DAFTAR TUGAS:
A. Perbarui bagian berita investasi Morowali dari "Beberapa perusahaan asal" sampai "akhir pekan lalu." dengan mengganti "Tiongkok" menjadi "China".
B. Sebutkan semua perusahaan atau grup yang menandatangani nota kesepahaman menurut berita investasi Morowali.
C. Sambung berita tentang investasi Tiongkok di Morowali mulai dari kalimat terakhirnya.

KUTIPAN:
********
Tiongkok Investasi Rp 21,7 Triliun di Morowali

Agung Samosir | Katadata
Penulis: Safrezi Fitra
19/6/2017, 11.39 WIB

Beberapa perusahaan asal Tiongkok telah sepakat menanamkan modalnya di Kawasan Industri Morowali, Sulawesi Tengah. Nilai investasi yang dikeluarkan perusahaan-perusahaan tersebut totalnya mencapai US$ 1,63 miliar atau sekitar Rp 21,7 triliun. Investasi ini dilakukan dengan menggandeng peruhasaan lokal.

“Kami mengapresiasi adanya kerja sama B to B (Business to Business) kedua negara, yang diharapkan dapat memberikan kontribusi bagi pendalaman struktur serta peningkatan daya saing industri nasional. Bahkan juga mampu memacu pemerataan pembangunan dan kesejahteraan di Indonesia,” kata Menteri Perindustrian Airlangga Hartarto dalam keterangannya akhir pekan lalu.

Komitmen tersebut terealisasi melalui penandatangan nota kesepahaman (MoU) antara Tsingshan Group dan Delong Group dengan PT Indonesia Morowali Industrial Park. Kerja sama ini terkait pembangunan pabrik baja karbon (carbon steel) di kawasan industri Morowali. Kapasitas produksi pabrik yang akan dibangun mencapai 3,5 juta ton per tahun dan total nilai investasi sebesar US$ 980 juta.

(Baca: Tiga Provinsi Disiapkan Tampung Investasi Tiongkok Rp 372 Triliun)

Selain itu, ditandatangani pula MoU antara Tsingshan Group dengan Bintang Delapan Group dan PT Indonesia Morowali Industrial Park terkait kerja sama pembangunan pembangkit tenaga listrik di kawasan industri tersebut. Pembangkit berkapasitas 700 megawatt (MW) ini akan menelan investasi sebesar US$ 650 juta.

Menurut Airlangga, kerja sama ini merupakan salah satu tindak lanjut pertemuan bilateral antara Presiden Joko Widodo (Jokowi) dengan Presiden Tiongkok Xi Jinping. Pertemuan ini terkait peningkatan kerja sama ekonomi Indonesia-Tiongkok pada Belt and Road Forum for International Cooperation di Beijing, Tiongkok, pada Mei lalu.

“Terkait Belt and Road Initiative, Kemenperin juga telah mendorong peningkatan kerja sama investasi Tiongkok di kawasan industri Tanah Kuning (Kalimantan Utara), serta kawasan industri prioritas lainnya seperti di Sumatera Utara dan Sulawesi Utara,” paparnya.
********
Data lokasi kata dan elemen:
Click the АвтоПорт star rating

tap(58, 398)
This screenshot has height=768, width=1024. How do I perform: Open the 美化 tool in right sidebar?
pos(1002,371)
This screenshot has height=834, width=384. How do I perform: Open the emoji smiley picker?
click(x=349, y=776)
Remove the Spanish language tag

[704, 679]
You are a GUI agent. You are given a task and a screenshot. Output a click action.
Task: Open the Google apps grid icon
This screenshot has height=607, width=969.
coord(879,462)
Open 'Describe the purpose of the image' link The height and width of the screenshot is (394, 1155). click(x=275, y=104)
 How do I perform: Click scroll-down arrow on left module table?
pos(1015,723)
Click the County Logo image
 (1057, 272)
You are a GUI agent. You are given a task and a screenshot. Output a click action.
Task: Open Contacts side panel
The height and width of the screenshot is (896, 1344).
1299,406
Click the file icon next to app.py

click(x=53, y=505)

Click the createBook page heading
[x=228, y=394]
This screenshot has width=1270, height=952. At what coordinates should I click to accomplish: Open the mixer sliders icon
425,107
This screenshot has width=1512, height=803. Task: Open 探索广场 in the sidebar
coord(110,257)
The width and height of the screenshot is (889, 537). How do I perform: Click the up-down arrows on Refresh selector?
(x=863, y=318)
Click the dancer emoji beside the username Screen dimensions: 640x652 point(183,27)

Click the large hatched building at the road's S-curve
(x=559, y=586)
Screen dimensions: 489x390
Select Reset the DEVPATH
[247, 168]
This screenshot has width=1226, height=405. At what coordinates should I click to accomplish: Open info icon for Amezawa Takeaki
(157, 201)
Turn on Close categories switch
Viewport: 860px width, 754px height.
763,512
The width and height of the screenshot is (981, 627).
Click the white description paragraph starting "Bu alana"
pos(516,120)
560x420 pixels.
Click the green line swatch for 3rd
********
JAWABAN BERURUTAN:
A.
Beberapa perusahaan asal China telah sepakat menanamkan modalnya di Kawasan Industri Morowali, Sulawesi Tengah. Nilai investasi yang dikeluarkan perusahaan-perusahaan tersebut totalnya mencapai US$ 1,63 miliar atau sekitar Rp 21,7 triliun. Investasi ini dilakukan dengan menggandeng peruhasaan lokal.

“Kami mengapresiasi adanya kerja sama B to B (Business to Business) kedua negara, yang diharapkan dapat memberikan kontribusi bagi pendalaman struktur serta peningkatan daya saing industri nasional. Bahkan juga mampu memacu pemerataan pembangunan dan kesejahteraan di Indonesia,” kata Menteri Perindustrian Airlangga Hartarto dalam keterangannya akhir pekan lalu.

B. Tsingshan Group, Delong Group, PT Indonesia Morowali Industrial Park, Bintang Delapan Group

C.
Penandatanganan kedua MoU dilakukan di sela pelaksanaan China-Indonesia Cooperation Forum: Belt and Road Initiative and Global Maritime Fulcrum di Beijing, Tiongkok, 16 Juni 2017. Beberapa pejabat Indonesia yang menyaksikan kesepakatan kerja sama tersebut, yakni Menteri Koordinator Bidang Kemaritiman Luhut Binsar Panjaitan, Kepala Badan Koordinasi Penanaman Modal (BKPM) Thomas Trikasih Lembong, dan Duta Besar Indonesia untuk Tiongkok Sugeng Rahardjo. Sementara Menteri Airlangga diwakili oleh Direktur Jenderal (Dirjen) Ketahanan dan Pengembangan Akses Industri Internasional (KPAII) Harjanto serta Dirjen Pengembangan Perwilayahan Industri (PPI) Imam Haryono.

(Baca: Jonan ‘Jemput Bola’ Tawarkan Investasi Hulu Migas ke BUMN Tiongkok)

Dalam rangkaian kegiatan China-Indonesia Cooperation Forum, Imam Haryono memberikan pemaparan mengenai potensi kerja sama investasi serta beberapa fasilitas infrastruktur yang akan dibangun di kawasan industri di Kalimantan Utara, Sumatera Utara dan Sulawesi Utara.  Sementara Harjanto menyampaikan kebijakan industri nasional yang mengarah kepada kerja sama pengembangan kawasan dan investasi di luar Pulau Jawa serta pemberian insentif yang menarik bagi calon investor.

Di kesempatan yang berbeda, delegasi Indonesia melakukan pertemuan dengan China Communications Constructions Company Ltd. (CCCC). Pertemuan ini diharapkan dapat turut berpartisipasi dalam kerja sama pengembangan kawasan industri di luar Pulau Jawa serta mampu menarik unit-unit usahanya untuk berinvestasi pada sektor manufaktur di Indonesia.

Menurut Harjanto, pihak CCCC mengakui Indonesia merupakan mitra potensi yang strategis bagi Tiongkok, terutama dalam pengembangan proyek infrastruktur, seperti pembangkit tenaga listrik, jembatan, dan jalur kereta api.

“Salah satu unit usaha CCCC, yakni China Harbour secara spesifik menyatakan tertarik pada pengembangan kawasan industri di Kuala Tanjung dan kerja sama di sektor pelabuhan,” ujarnya.

Kemenperin mencatat, Tiongkok merupakan investor ketiga terbesar dari seluruh penanaman modal asing (PMA) sektor manufaktur di Indonesia. Nilai investasi Tiongkok di sektor manufaktur sepanjang tahun lalu mencapai US$ 2 miliar, yang tersebar pada 594 proyek.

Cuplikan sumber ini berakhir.